> [What you should do] First find the line with "This screenshot has width=723, height=1568.", then reproduce it and all following lines of the data to the end, exactly and with no pictures, adding nothing.

> [Given data]
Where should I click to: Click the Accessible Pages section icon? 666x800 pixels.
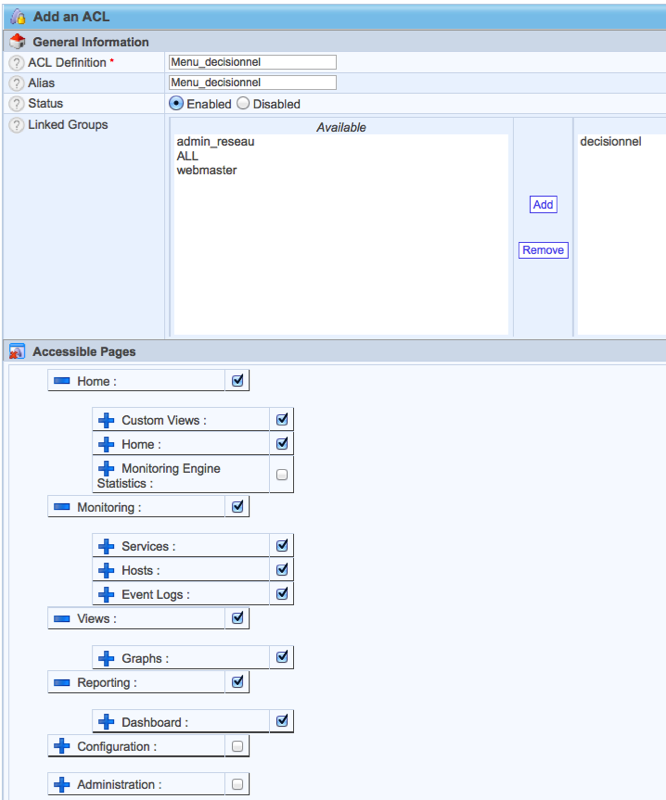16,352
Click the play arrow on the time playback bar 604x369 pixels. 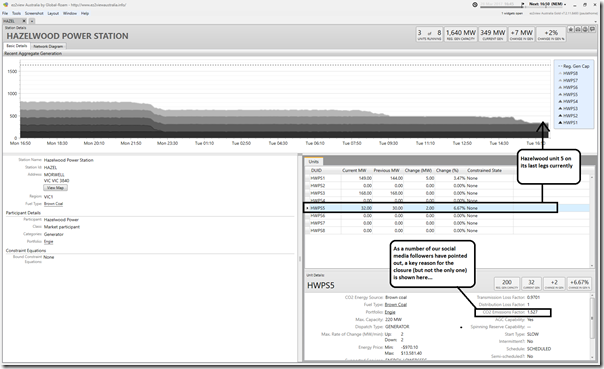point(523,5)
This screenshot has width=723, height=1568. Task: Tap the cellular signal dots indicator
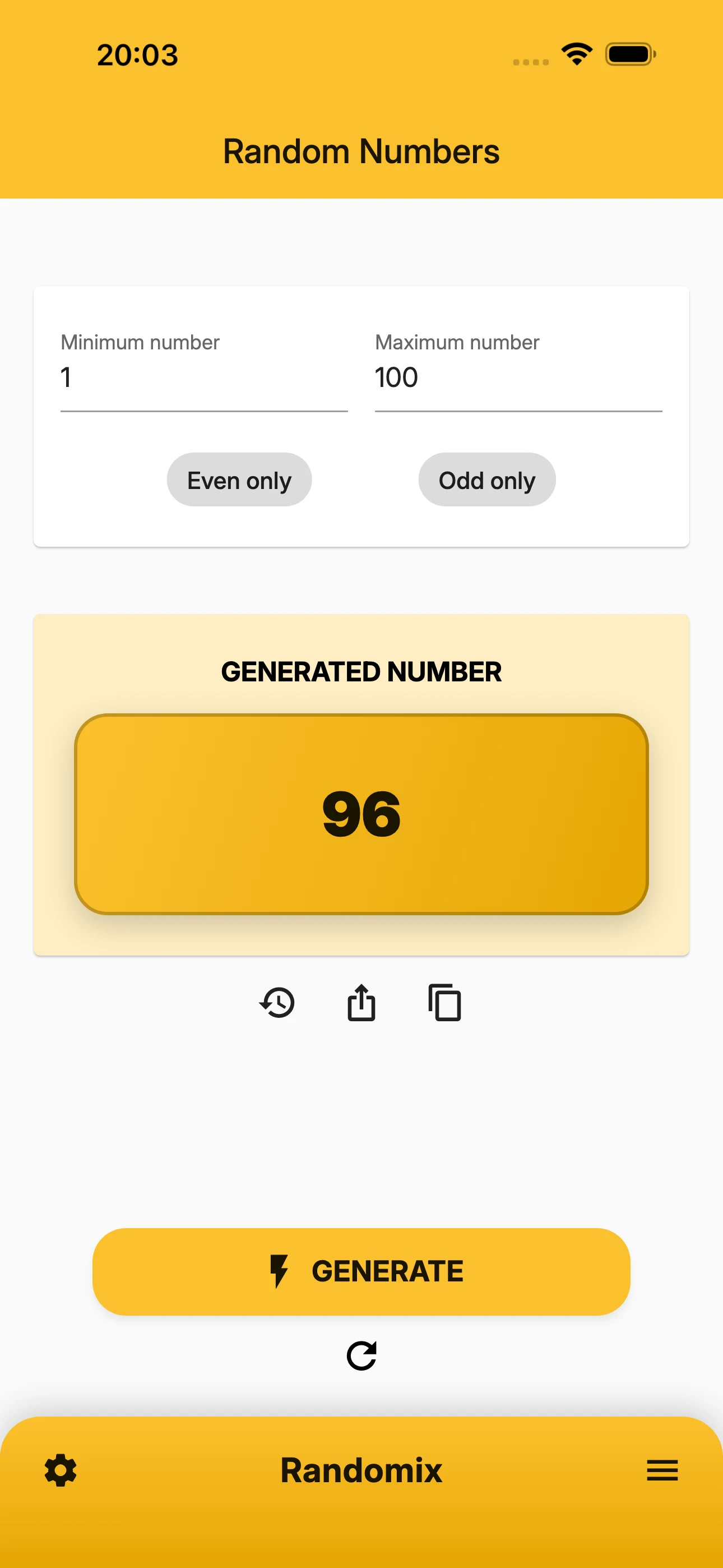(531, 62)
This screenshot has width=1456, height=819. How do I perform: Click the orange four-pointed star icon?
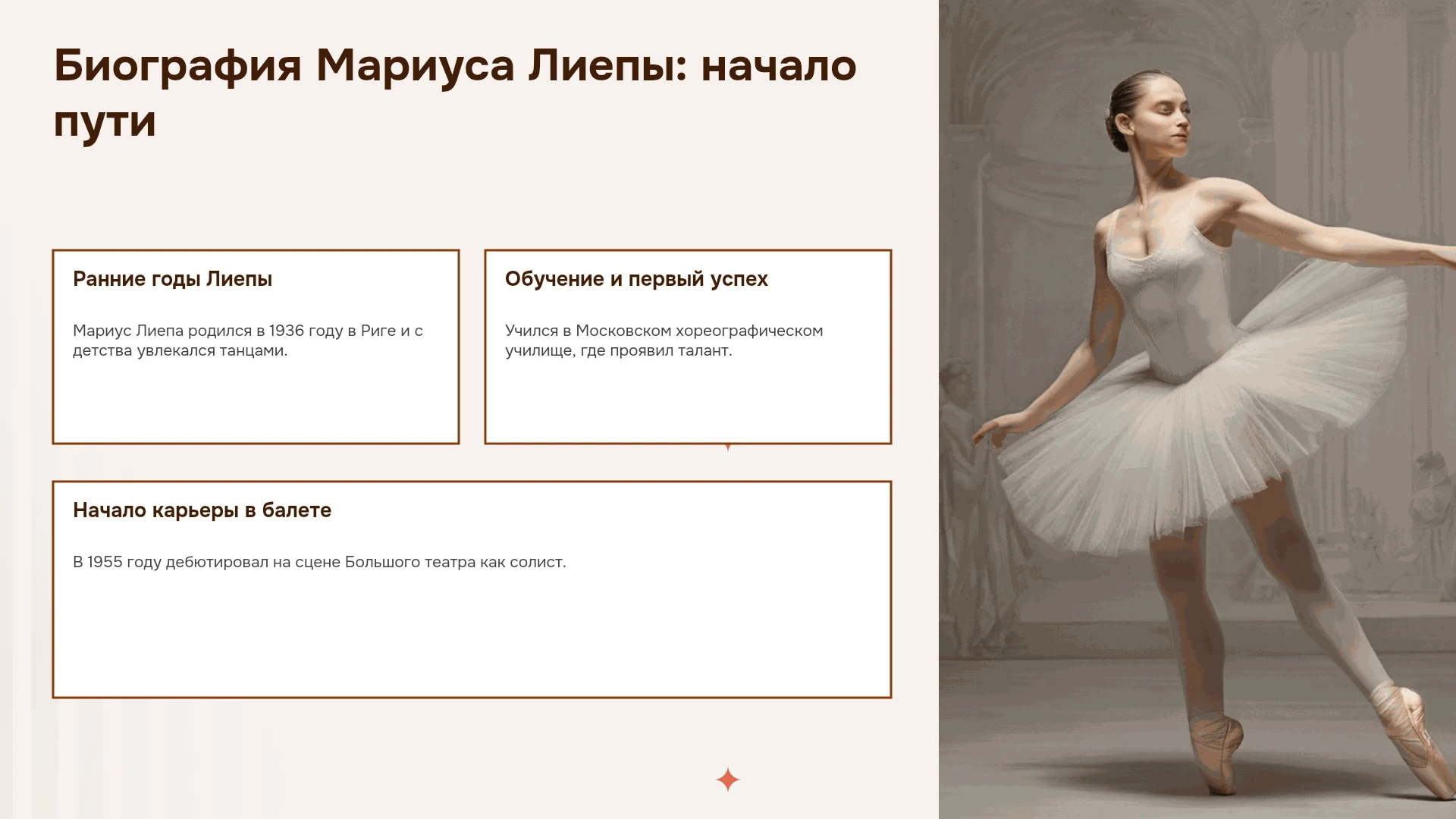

> [Response below]
This screenshot has width=723, height=1568. Task: Tap the cellular signal dots indicator
(531, 62)
This screenshot has width=1456, height=819. How do I perform: Click the orange four-pointed star icon?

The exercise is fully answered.